It feels like maybe the showrunners don’t understand there are plenty of people out in the world who understand the effect of societal norms. They don’t know that people realize “the invisible hand of fate” gently pushes us forward. The “revelations” on the train didn’t ring out to me as some highly dramatic moment. It was more of a “my god; these people really are sheep” moment. Is that what they were going for?
Westworld’s big bad finally had his motivations revealed, and I’ll give this to the writers, he’s plenty entertaining. I’m still not sure he’s on Ed Harris’ level. I enjoyed the Man in Black’s level of evil incarnate more, simply because the dude just did not care. Cerac’s evil is far more measured, far more “hands-off,” even if he did get his hands dirty at the end of “Genre.”
Part of the difference is simply that Harris seems to be an agent of chaos, and that’s always far more entertaining to watch than someone desperate to maintain order. Westworld has its most fun when crazy stuff is happening. That’s another reason why season 3 has been not anywhere near as fun. Even when things go haywire, they’re largely planned. Honestly, when it comes to Cerac and his story, I’d be much more interested in finding out why exactly, Paris got nuked.

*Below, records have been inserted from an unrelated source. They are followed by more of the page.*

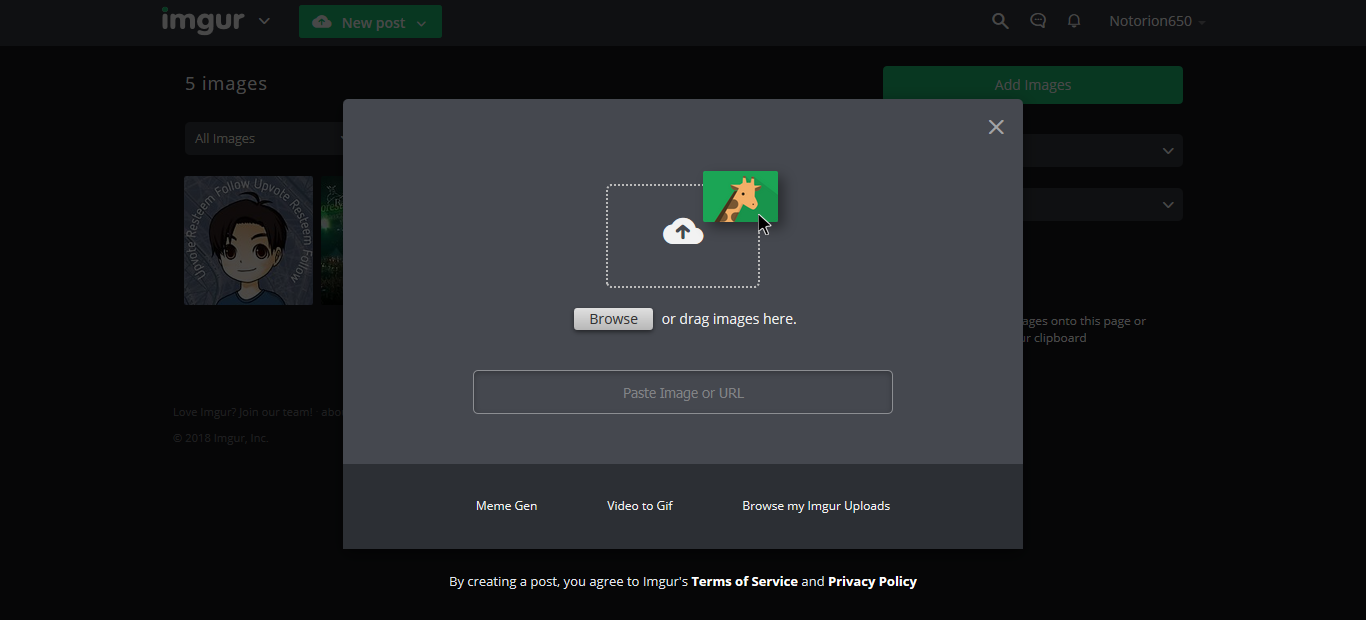
Task: Open search with the magnifying glass icon
Action: pos(1000,20)
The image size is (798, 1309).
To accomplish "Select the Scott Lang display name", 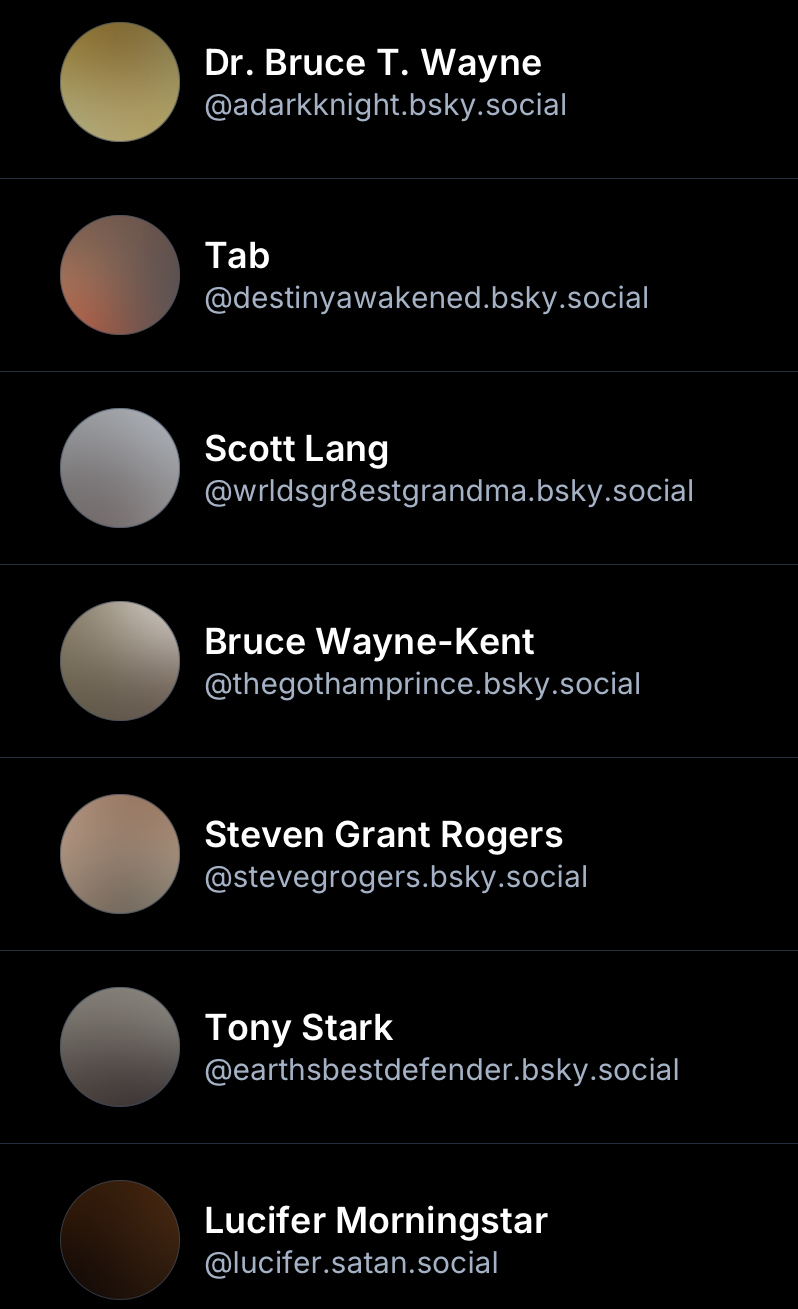I will point(296,449).
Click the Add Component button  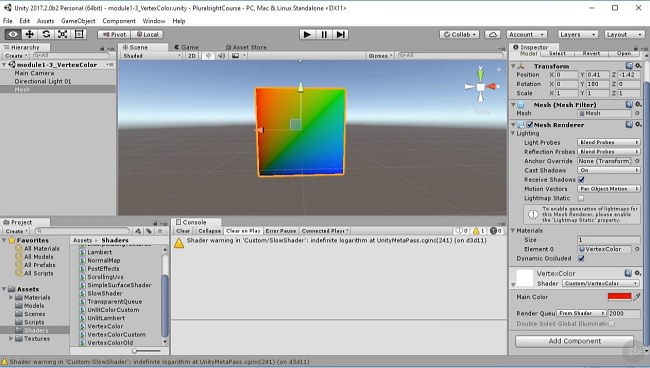575,341
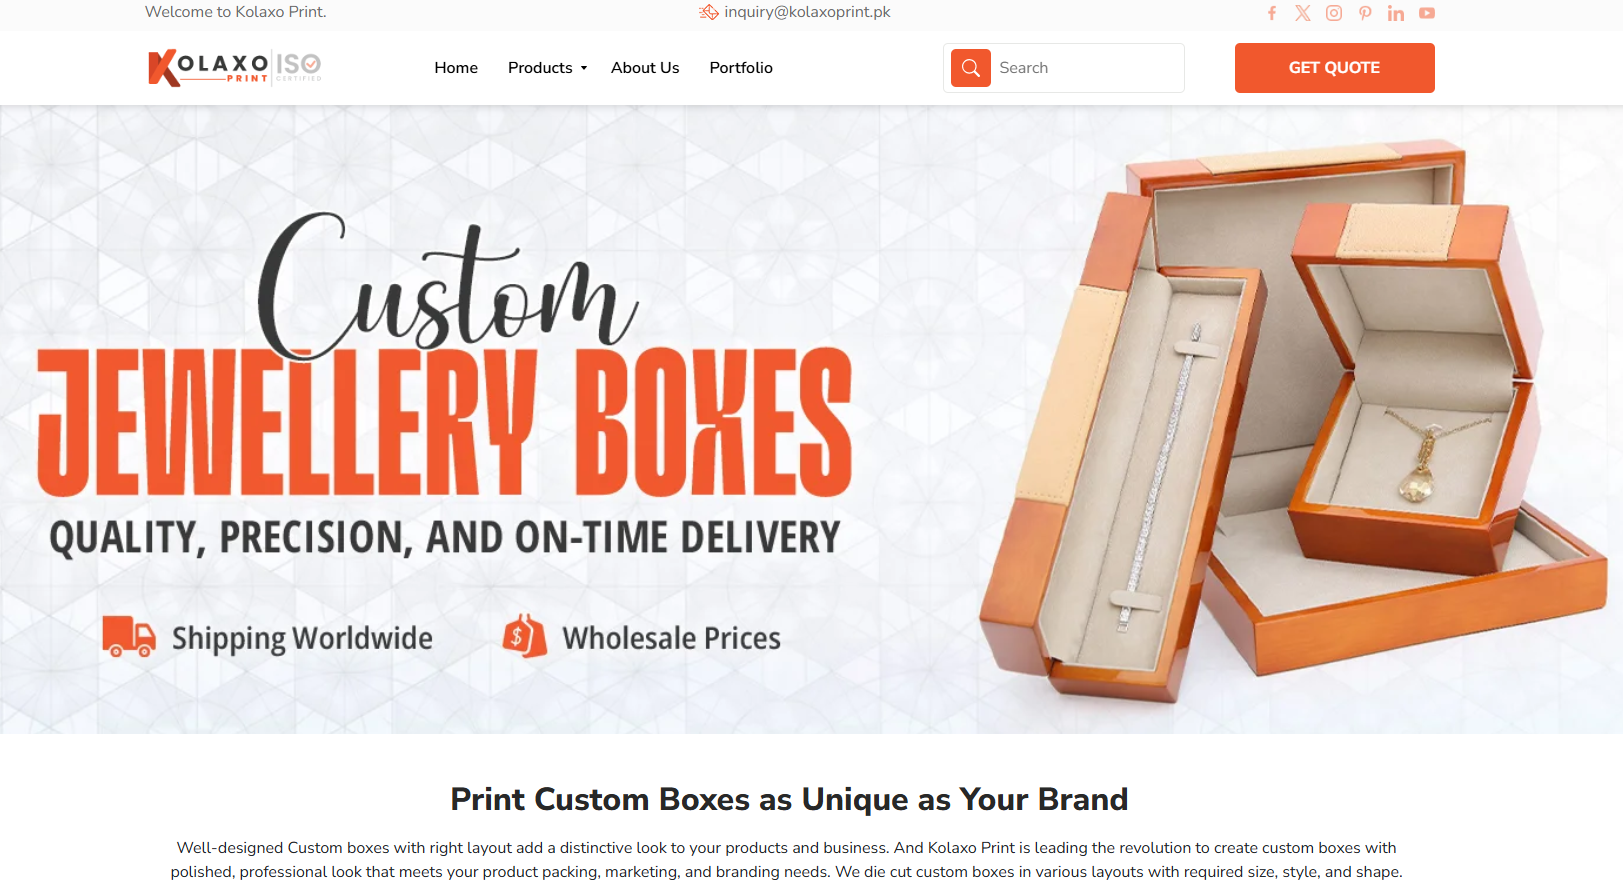Viewport: 1623px width, 883px height.
Task: Click the GET QUOTE button
Action: tap(1334, 68)
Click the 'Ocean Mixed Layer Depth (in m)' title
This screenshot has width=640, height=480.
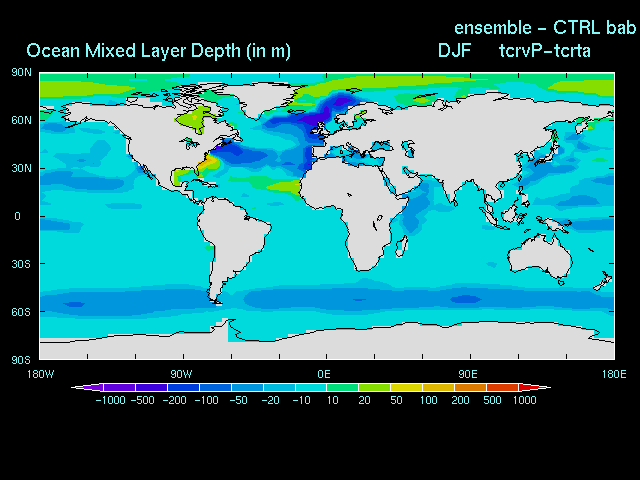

I understand why the story of his brother was included in the show. It just didn’t me of anything other than the dude is kind of a crappy person. Throwing aside someone who is suffering from a mental breakdown is a terrible thing to do. It doesn’t rise to the level of “supervillain.”
Let’s Talk About That Chase Scene
Yes, there was William’s brother-in-law, who was a drug addict, but that was essential to the story because it showed why William took over Delos instead of his brother-in-law. There was also William’s wife, who was an alcoholic. This was to show how The Man in Black had destroyed his family. What we saw with Caleb getting injected with the street drug Genre, was something else entirely.
The only reason the writers could have had to put that in there was to show the kind of drugs that are available in the future. The weirdest part was how they illustrated how Caleb was going through the different genres with music, but the scene was so short, we never really got to see how it changed his mind. Flight of the Valkries came on, and he was ready to shoot some stuff. But wouldn’t he have been doing that anyway? They were running and shooting before his “war” genre took over.
Same with the romantic music. He’s already got a thing for Delores. He doesn’t need a drug to fuel it. The entire scene and the drug issue was a massive waste of time and energy. I’m also not sure why Marshawn Lynch merits multiple appearances in a program known for having some of the greatest actors of our time on the cast.
Verdict: Even a show as good as Westworld gets it wrong from time to time, and “Genre” definitely got it wrong. From the public not freaking out anywhere near as bad as we were led to believe they would once their information was released to the lame chase scene, this was easily the worst episode of the season and probably the worst since a few stinkers hit the airwaves in season 1. There’s still enough there to hold attention, but there needs to be an uptick moving forward.
- Stubbs and Bernard. Always a Pro. Always
- Caleb's unknown backstory is a return to the mysterious part of Westworld I didn't know I missed.
- The "Genre" drug scene was both pointless and unfunny.
- Why does Marshawn Lynch have multiple appearances in this season?